### Directions for this task
Pull out every line of the entries below that contains the word "section", matching case exactly.

Data on locating visible targets:
:::

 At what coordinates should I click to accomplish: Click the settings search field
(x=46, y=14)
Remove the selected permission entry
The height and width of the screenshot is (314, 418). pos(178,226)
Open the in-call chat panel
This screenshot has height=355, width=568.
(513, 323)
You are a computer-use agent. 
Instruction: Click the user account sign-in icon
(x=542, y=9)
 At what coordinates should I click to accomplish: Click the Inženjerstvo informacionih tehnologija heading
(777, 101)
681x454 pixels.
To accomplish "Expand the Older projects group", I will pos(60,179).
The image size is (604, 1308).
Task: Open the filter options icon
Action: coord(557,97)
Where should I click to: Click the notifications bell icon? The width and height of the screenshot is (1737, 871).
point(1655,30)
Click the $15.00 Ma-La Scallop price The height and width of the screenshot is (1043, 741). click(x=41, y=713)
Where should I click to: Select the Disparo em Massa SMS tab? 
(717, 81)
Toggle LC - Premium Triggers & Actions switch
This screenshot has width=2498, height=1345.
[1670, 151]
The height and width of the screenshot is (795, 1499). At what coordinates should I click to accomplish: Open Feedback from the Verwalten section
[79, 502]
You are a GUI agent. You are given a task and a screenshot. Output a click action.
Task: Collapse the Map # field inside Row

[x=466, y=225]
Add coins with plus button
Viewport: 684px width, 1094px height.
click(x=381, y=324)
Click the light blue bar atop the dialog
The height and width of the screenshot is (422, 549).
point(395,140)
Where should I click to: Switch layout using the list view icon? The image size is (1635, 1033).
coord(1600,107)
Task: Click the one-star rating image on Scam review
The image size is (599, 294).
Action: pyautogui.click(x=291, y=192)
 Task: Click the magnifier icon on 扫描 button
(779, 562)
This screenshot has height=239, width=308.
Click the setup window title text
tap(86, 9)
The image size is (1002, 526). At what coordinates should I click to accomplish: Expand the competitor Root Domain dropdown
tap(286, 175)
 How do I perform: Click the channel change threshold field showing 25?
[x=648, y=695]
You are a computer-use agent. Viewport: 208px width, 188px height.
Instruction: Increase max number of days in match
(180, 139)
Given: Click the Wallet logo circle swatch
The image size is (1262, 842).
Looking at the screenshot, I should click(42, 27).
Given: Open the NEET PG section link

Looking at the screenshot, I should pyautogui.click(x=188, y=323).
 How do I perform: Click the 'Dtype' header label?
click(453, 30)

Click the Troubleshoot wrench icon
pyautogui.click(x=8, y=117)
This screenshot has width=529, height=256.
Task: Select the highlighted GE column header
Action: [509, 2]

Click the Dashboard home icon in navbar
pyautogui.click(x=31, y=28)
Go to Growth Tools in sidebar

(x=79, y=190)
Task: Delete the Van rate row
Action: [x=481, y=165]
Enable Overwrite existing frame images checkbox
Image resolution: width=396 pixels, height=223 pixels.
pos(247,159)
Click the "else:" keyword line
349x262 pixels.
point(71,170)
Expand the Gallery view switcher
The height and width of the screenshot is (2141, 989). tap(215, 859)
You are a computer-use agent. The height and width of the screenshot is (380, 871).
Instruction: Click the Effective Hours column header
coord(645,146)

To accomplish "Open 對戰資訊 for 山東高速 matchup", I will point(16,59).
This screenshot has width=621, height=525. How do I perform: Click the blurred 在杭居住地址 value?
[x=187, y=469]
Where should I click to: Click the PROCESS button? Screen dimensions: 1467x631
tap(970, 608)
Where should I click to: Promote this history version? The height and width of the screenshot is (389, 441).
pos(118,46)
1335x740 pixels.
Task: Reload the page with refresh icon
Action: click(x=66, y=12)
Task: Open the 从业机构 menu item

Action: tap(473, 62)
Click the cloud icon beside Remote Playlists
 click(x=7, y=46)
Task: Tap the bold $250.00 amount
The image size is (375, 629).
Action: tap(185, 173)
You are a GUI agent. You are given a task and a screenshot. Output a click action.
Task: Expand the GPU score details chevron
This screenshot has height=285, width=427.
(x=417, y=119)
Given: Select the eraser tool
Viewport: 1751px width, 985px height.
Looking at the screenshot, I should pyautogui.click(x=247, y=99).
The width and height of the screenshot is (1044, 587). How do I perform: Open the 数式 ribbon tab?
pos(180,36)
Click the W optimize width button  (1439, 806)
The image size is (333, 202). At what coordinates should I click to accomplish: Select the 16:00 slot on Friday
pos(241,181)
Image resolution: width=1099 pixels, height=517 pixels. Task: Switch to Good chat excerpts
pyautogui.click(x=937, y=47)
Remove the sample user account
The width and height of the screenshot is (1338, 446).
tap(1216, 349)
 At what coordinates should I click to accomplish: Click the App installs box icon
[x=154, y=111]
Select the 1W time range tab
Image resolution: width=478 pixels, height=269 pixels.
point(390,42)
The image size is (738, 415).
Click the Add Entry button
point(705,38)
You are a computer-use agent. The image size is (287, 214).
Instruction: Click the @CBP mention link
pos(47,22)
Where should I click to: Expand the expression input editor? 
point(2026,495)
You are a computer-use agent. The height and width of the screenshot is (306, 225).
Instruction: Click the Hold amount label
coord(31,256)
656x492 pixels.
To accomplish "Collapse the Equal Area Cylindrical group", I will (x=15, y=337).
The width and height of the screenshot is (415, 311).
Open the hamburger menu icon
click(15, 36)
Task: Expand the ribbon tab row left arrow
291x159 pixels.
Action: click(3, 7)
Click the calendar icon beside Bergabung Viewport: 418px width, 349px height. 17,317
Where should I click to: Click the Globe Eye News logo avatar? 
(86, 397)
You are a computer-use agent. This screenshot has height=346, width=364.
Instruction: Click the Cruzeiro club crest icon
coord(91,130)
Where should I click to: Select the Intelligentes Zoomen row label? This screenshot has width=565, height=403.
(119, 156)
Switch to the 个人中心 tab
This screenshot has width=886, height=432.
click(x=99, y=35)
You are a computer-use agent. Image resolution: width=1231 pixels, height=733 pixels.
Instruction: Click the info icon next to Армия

:::

### Solution to this problem
The height and width of the screenshot is (795, 1499). At what coordinates should I click to accomplish: Open Feedback from the Verwalten section
Given: Open the NEET PG section link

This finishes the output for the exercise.